In many occasions, a lot of the larger companies think that because they are a large corporation, they can
succeed anywhere without changing anything. This tactic proved wrong, as many companies have failed and
were forced to shutdown foreign branches. The biggest example was When Wal-Mart expanded in Germany in
1997, it hoped that Germans, like Americans, would scoop up its low-priced items. By July 2006, Wal-Mart had
closed its German operations and absorbed $1 billion in losses. This was because they didnt adjust to the
German culture where people preferred frequently specialty stores, not one-stop shops (Stern pg A07) .[29]
Another example is Daimler AG, it failed in its acquisition of Chrysler because its disciplined, buttoned-down
executives could never meld with their more freewheeling American counterparts. (Schachter, pg b15) .[30]
Transnational Corporations
A Transnational Corporation (TNC) differs from a traditional MNC in that it does not identify itself with one
national home. Whilst traditional MNCs are national companies with foreign subsidiaries,[31] TNCs spread out
their operations in many countries sustaining high levels of local responsiveness.[32] An example of a TNC is
Nestl who employ senior executives from many countries and try to make decisions from a global perspective
rather than from one centralised headquarters.[33] However, the terms TNC and MNC are often used
interchangeably.
Micro-multinationals
Enabled by Internet based communication tools, a new breed of multinational companies is growing in
numbers.[34] These multinationals start operating in different countries from the very early stages.
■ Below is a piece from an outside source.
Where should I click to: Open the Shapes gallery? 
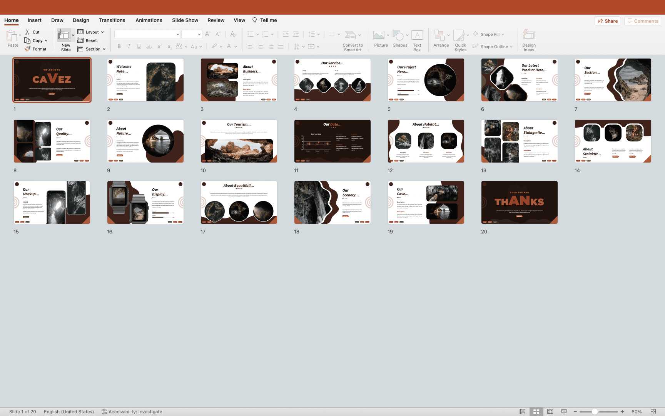[x=399, y=36]
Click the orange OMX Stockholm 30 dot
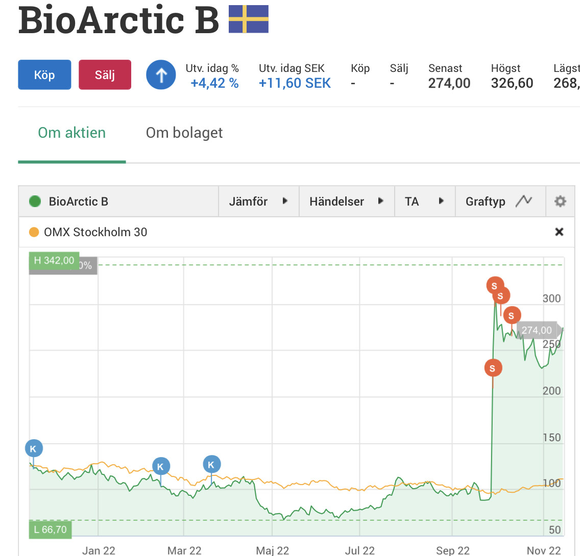The height and width of the screenshot is (556, 580). point(34,232)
These
companies are being called micro-multinationals. [35] What differentiates micro-multinationals from the large
MNCs is the fact that they are small businesses. Some of these micro-multinationals, particularly software
development companies, have been hiring employees in multiple countries from the beginning of the Internet
era. But more and more micro-multinationals are actively starting to market their products and services in
various countries. Internet tools like Google, Yahoo, MSN, Ebay and Amazon make it easier for the micromultinationals to reach potential customers in other countries.
Service sector micro-multinationals, like Facebook, Alibaba etc. started as dispersed virtual businesses with
employees, clients and resources located in various countries. Their rapid growth is a direct result of being able
to use the internet, cheaper telephony and lower traveling costs to create unique business opportunities.
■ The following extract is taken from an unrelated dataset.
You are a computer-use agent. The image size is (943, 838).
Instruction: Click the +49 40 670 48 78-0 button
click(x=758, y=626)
Low cost SaaS (Software As A Service) suites make it easier for these companies to operate without a physical
office.
Hal Varian, Chief Economist at Google and a professor of information economics at U.C. Berkeley, said in
April 2010, "Immigration today, thanks to the Web, means something very different than it used to mean.
There's no longer a brain drain but brain circulation. People now doing startups understand what opportunities
are available to them around the world and work to harness it from a distance rather than move people from one
place to another."
Criticism of multinationals
The rapid rise of multinational corporations has been a topic of concern among intellectuals, activists and
laypersons who have seen it as a threat of such basic civil rights as privacy. They have pointed out that
multinationals create false needs in consumers and have had a long history of interference in the policies of
sovereign nation states. Evidence supporting this belief includes invasive advertising (such as billboards,
television ads, adware, spam, telemarketing, child-targeted advertising, guerrilla marketing), massive corporate
campaign contributions in democratic elections, and endless global news stories about corporate corruption
(Martha Stewart and Enron, for example). Anti-corporate protesters suggest that corporations answer only to
shareholders, giving human rights and other issues almost no consideration.[36] Films and books critical of
multinationals include Surplus: Terrorized into Being Consumers, The Corporation, The Shock Doctrine,
Downsize This, Zeitgeist: The Movie and others.